A energia inclusive pode ser gerada de forma local, através de paineis solares, turbinas eólicas, aproveitando-se pequenas fontes de energia, assim trazendo mais economia e potencialmente desenvolvimento e menores impactos ambientais. 

3. Conforto para os usuários

Motores elétricos podem ser bastante silenciosos, sem o ruído característico de um motor a combustão: um alívio para nossas ruas barulhentas. Isso poderia representar uma ameaça aos pedestres, o que levou vários fabricantes a desenvolverem sistemas de alerta auditivos.

Porém, nada (ainda) pode ser feito em relação aquela pessoa que gosta do ronco do motor do seu carro "tunado". Felizmente, essa é uma minoria: muitas pessoas agradecerão não precisarem mais ficar ouvindo aquela sinfonia rotativa na hora do rush.

 Concluindo, um transporte que dependa menos de combustíveis fósseis é uma coisa plenamente desejável, é claro, mas se for vítima do hype existente sobre toda nova tecnologia, ele traz o risco de não colaborar para resolver, ou até mesmo, agravar os problemas ambientais e sociais. Porém, corretamente planejado e executado de forma responsável, ele pode se demonstrar proveitoso para todos.

(foto: Chevy Volt Electric Vehicle, de Tom Raftery).

2 comentários:

  1. É por isso que aposto nos veículos híbridos, onde usa-se um motor "estacionário" (na verdade com rotação fixa) a gasolina, diesel ou etanol para geração de energia elétrica para os motores das rodas. Elimina-se a caixa de câmbio e o diferencial, há menor índice de poluição (pois o motor sempre estará girando em uma rotação fixa, com o melhor rendimento possível) e não há o inconveniente dos longos tempos de recarga.

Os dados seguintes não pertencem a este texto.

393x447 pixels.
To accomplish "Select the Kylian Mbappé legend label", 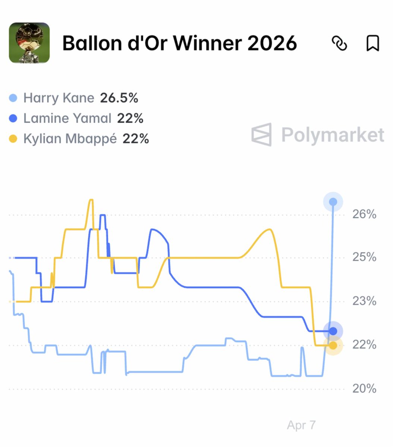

Claro que ainda será necessário ter-se uma bateria (ou duas) para acumular carga que será usada na partida do motor a combustível, acessórios etc.
    Ainda é possível usar um sistema de inversores nos motores elétricos para fazer com que eles gerem energia elétrica ao frear o veículo (até os trens elétricos usam isso há décadas).